Aim.
Copy the records word for word from the line containing "Where should I" through the end of the records, including that line, and leave out the pictures.
[start Data for this exercise]
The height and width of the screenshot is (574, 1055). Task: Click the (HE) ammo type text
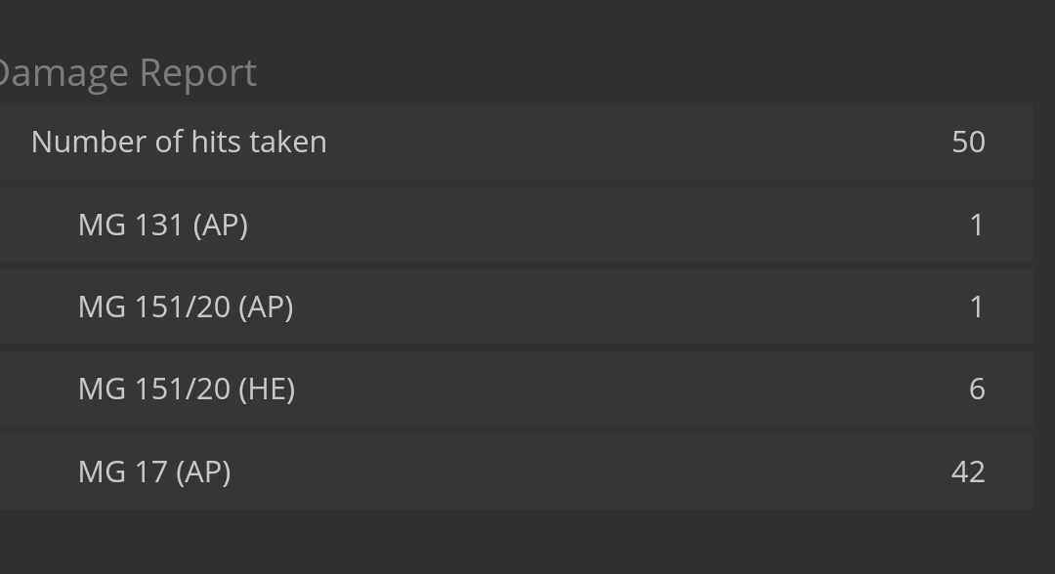pyautogui.click(x=267, y=389)
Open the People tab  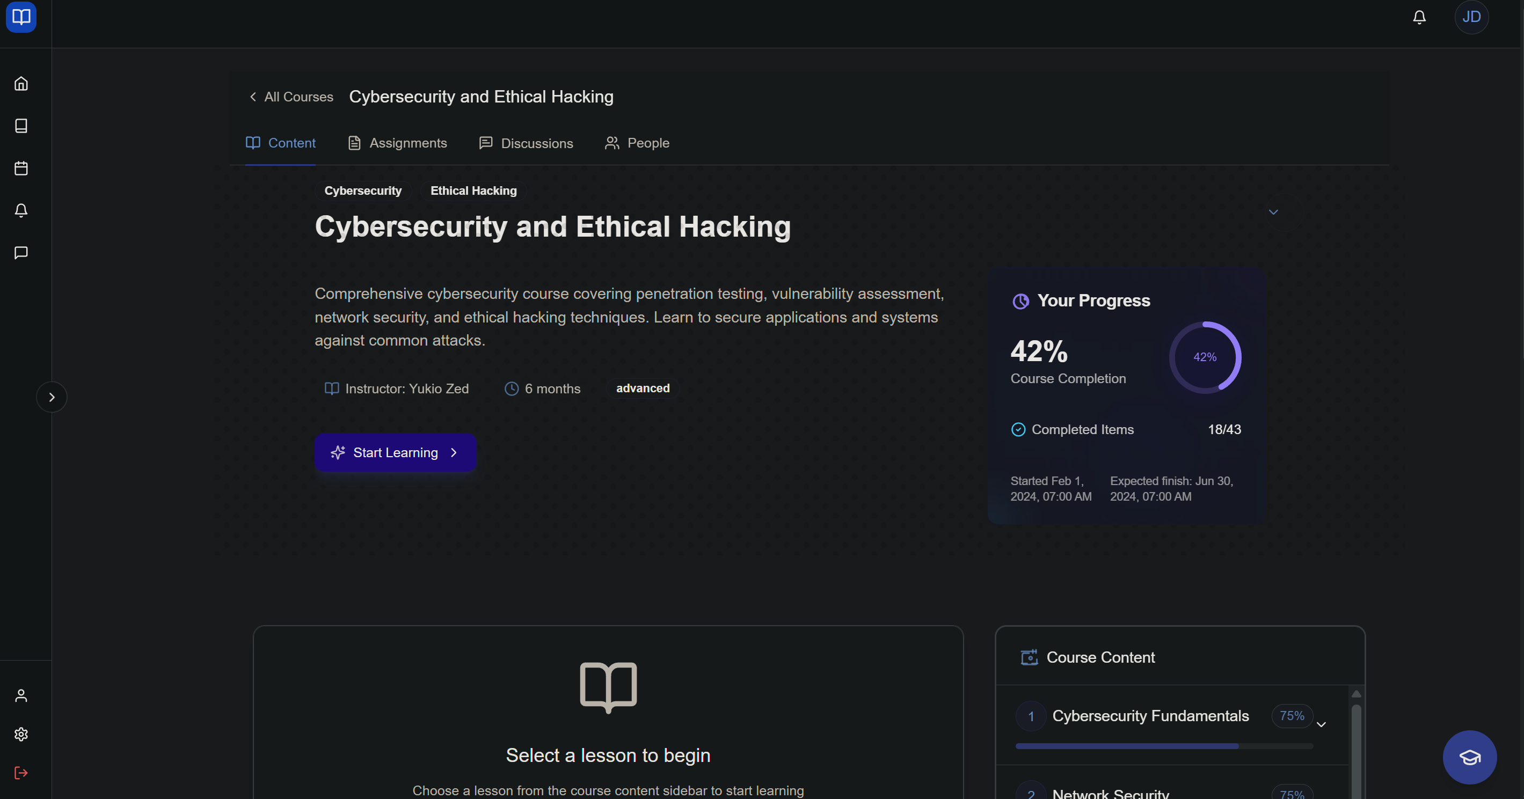[x=637, y=143]
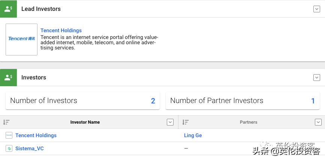
Task: Collapse the Investors section
Action: tap(317, 78)
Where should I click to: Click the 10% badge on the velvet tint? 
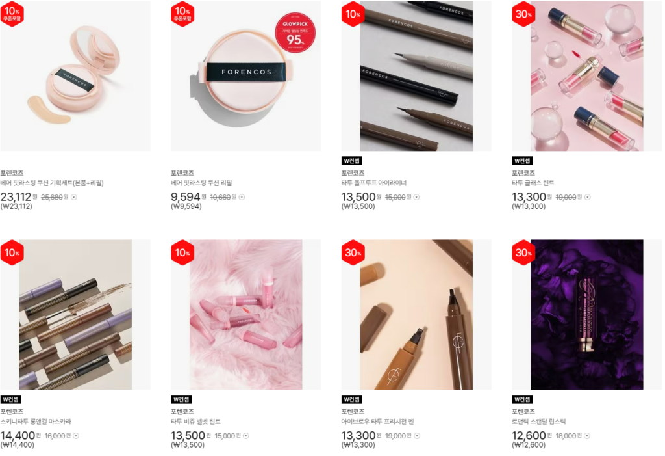(182, 253)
[end Data for this exercise]
Task output.
Where should I click to: Click the 10% badge on the velvet tint? 
(182, 253)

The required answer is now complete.